Her companion sighs, a sensation that rumbles through Ashe like thunder. “You just had to be a smart one, didn’t you.”
“You’ve just been using me!” She reaches for the bindings, an energy that’s always buzzed around her. She never relies on it, because why should she with her friend? But now she sees it all. It fulfilled her every want, gave her so much that others couldn’t, just so she would never force it to leave her alone. She won’t have it anymore; she reels the bindings in, ice and steel and all the things she hates the feel of, and starts wrapping them around herself.
“What are you doing? I’m a part of you, don’t you see? You’ll never be able to survive without me.” Even as it tries to persuade her, the voice is higher-pitched, suddenly afraid. It’s losing it’s calm, the solid comfort that made Ashe trust it from the beginning.

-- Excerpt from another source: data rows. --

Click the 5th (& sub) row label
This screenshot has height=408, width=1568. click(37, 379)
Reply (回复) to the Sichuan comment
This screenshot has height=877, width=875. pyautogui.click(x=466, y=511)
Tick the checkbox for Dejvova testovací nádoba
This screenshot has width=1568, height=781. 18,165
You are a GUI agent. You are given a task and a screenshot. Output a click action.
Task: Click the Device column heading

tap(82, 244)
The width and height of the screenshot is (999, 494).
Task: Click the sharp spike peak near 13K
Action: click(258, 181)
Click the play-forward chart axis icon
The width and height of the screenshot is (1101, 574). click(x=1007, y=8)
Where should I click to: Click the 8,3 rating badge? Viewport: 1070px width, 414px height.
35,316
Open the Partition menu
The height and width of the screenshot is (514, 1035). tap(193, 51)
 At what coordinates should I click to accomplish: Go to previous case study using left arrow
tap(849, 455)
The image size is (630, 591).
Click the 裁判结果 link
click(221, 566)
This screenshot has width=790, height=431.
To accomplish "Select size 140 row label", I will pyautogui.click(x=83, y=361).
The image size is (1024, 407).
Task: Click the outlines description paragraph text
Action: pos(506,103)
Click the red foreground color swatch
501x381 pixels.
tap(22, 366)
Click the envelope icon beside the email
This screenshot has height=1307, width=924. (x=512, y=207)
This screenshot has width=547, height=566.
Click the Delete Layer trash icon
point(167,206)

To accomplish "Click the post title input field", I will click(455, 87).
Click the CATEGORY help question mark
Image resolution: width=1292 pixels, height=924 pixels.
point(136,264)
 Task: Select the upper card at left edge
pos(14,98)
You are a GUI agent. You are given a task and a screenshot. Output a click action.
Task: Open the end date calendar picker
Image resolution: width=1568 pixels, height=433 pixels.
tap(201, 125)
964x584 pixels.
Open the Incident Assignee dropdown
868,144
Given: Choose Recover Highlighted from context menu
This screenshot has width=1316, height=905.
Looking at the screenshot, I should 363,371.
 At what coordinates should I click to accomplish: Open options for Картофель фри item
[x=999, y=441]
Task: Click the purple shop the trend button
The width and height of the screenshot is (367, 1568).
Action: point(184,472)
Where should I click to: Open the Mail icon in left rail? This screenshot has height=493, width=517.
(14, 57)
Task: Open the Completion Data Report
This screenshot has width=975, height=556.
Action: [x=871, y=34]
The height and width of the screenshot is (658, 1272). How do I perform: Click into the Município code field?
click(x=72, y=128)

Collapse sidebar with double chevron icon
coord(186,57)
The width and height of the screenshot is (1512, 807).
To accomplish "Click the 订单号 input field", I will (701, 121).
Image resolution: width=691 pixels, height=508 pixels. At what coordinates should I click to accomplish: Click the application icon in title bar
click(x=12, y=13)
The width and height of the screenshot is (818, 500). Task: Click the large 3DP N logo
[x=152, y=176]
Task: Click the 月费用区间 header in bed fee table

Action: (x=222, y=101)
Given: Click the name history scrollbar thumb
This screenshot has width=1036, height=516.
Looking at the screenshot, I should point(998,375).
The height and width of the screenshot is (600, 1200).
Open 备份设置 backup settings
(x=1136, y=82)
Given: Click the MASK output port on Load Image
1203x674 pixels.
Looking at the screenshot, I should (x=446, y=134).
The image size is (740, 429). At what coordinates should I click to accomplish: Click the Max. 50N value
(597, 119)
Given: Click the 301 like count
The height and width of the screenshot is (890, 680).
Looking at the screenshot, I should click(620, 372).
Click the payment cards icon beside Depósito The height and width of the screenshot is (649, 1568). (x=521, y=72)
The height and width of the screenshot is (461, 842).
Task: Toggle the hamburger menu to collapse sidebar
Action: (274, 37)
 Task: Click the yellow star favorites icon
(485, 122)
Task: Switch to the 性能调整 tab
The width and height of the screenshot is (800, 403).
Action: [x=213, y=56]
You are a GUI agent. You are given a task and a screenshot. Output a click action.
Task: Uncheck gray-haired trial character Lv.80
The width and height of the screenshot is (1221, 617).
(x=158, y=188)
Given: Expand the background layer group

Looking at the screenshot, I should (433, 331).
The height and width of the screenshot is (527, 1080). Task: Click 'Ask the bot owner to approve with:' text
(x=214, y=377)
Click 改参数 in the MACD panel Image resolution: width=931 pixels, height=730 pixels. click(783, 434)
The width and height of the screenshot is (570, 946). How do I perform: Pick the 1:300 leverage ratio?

The frightful magic snaps into place for the first time. Ashe winces, because it does feel like some part of her suddenly went numb. She looks around, and realizes that she can’t feel the pulse of the woods around her as strongly. But in its place is the wind over her skin, something she usually ignores, an insignificant sensation, now a refreshing delight. She pulls more of the bindings around herself, feeling it like so many aches and cramps but also like a fright and cry that makes her feel calmer afterwards.
The other being screams in pain and rage. “You can’t! You can’t you can’t you can’t!” But then it realizes she’s not stopping, and growls. “You’ll see, just like all the others. You need me, tiny Aesling. Dear, sweet, helpless Aesling. Something will come along that you need my help with. We could’ve been friends, I would’ve left enough of you to share this fragile body until you let me have my own. But now I think I’ll devour all of you, just like I devoured each of your ancestors. One of you will end before passing me on, and I think there’s a good chance it’ll be you.” It laughs at her, the noise suddenly cutting off as the last binding slides into place.
Ashe feels cold. She shivers, and turns towards home. She has to apologize to Father for not listening. Her thoughts are in a whirl, wondering how she didn’t realize before, and how much of herself is already lost. They pound through her head, almost too loud in the absence of her friend.
No, not friend- her prisoner, she corrects herself. Her own monstrous self, trapped inside. Ready to destroy her. She would just have to never, ever let it out again.